It's true and even understated: _magneticod_ is not only selfish but also
incredibly aggressive. It will literally contact a thousand (and if your
network allows, even more) nodes every single second and deceive them by
forging thousands of ids to create the impression that it is "very close" (in
terms of XOR-distance used in DHT Kademlia) to the every single node.

Please have a look at this website (although it is a bit old):
[https://dsn.tm.kit.edu/english/2936.php](https://dsn.tm.kit.edu/english/2936.php)

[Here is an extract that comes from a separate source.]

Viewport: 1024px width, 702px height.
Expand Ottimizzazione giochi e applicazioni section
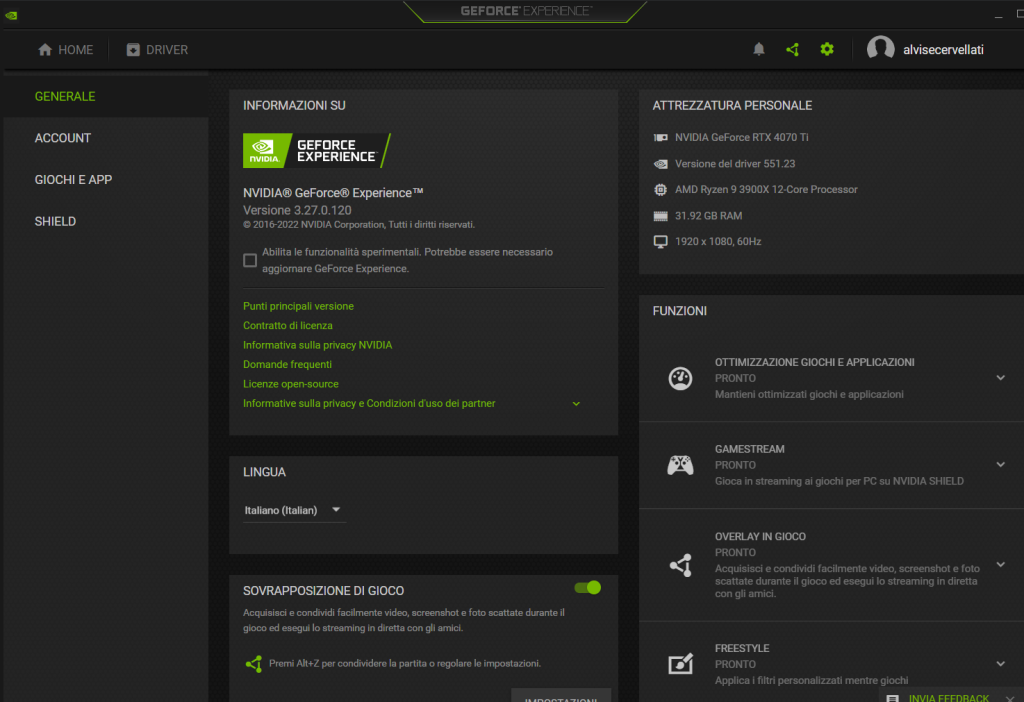(1000, 378)
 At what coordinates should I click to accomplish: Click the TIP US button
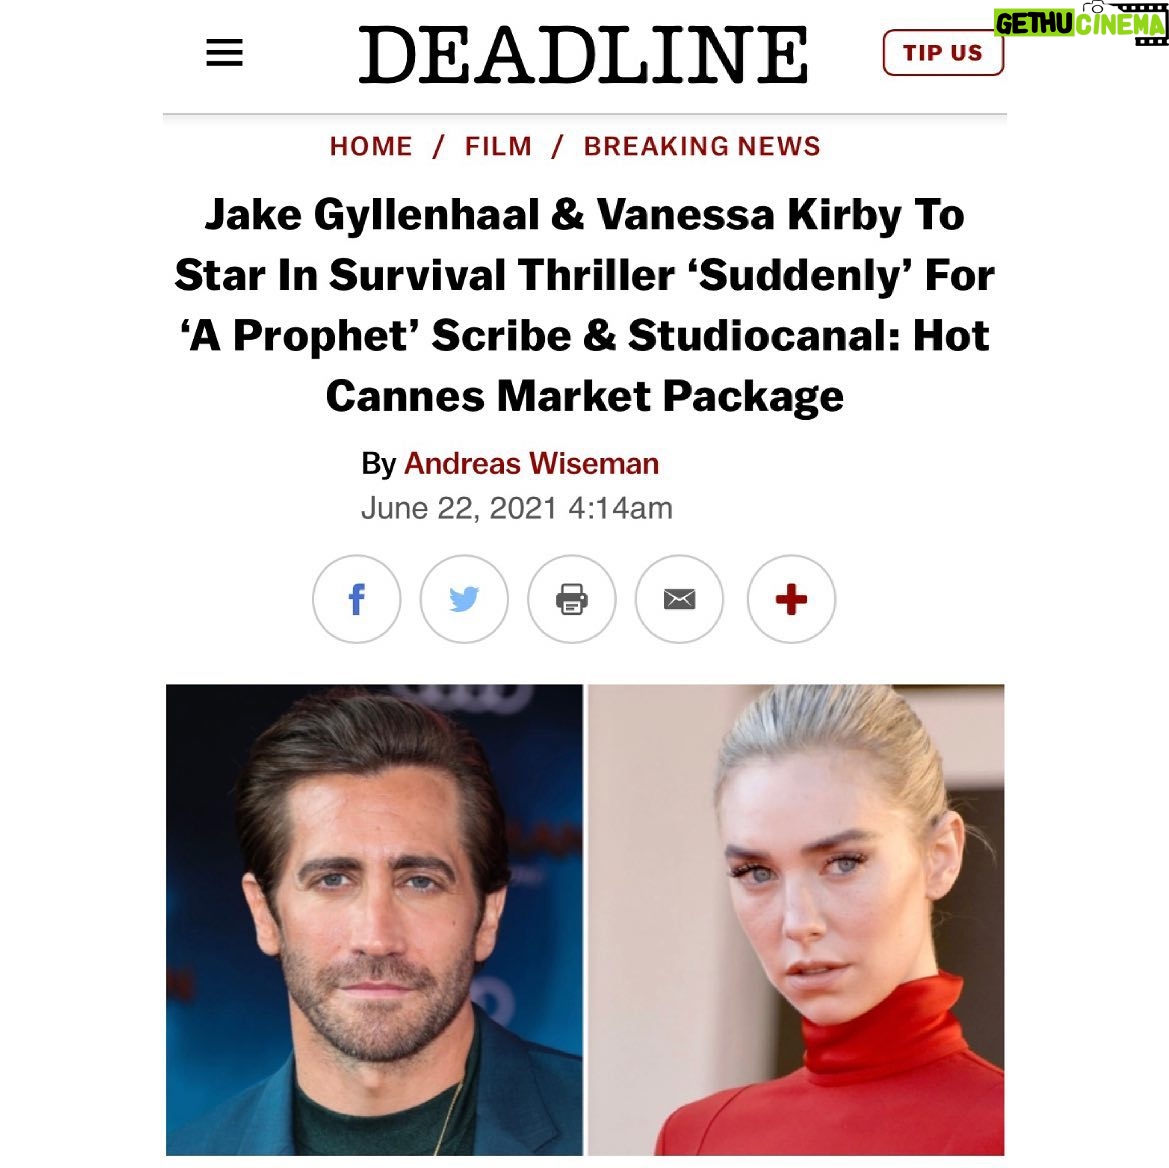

There are on average 7,000,000 DHT peers in the network and less than a
quarter of the nodes stay longer than 12 hours in the network (i.e. the node
you contacted this morning might be long gone at the evening). There are quite
a few public papers[0] describing various Sybil- _attacks_ on BitTorrent DHT,
so it's not something unknown. BEP 42[1] tries to mitigate the issue by making
node IDs dependent on the IP address of the node, but as far as I know not
many clients (if any) implements it.

I spoke too much but one last point: These _attacks_ -given the scale of
BitTorrent DHT- I doubt to be disruptive, but they are more dangerous for the
privacy of the peers. One can gather thousands of IP addresses each day as
easily using the same technique. (See
[http://opentracker.blog.h3q.com/2007/02/12/perfect-
deniabili...](http://opentracker.blog.h3q.com/2007/02/12/perfect-
deniability/))

[0]:
[https://www.usenix.org/legacy/event/woot10/tech/full_papers/...](https://www.usenix.org/legacy/event/woot10/tech/full_papers/Wolchok.pdf)

[1]:
[http://www.bittorrent.org/beps/bep_0042.html](http://www.bittorrent.org/beps/bep_0042.html)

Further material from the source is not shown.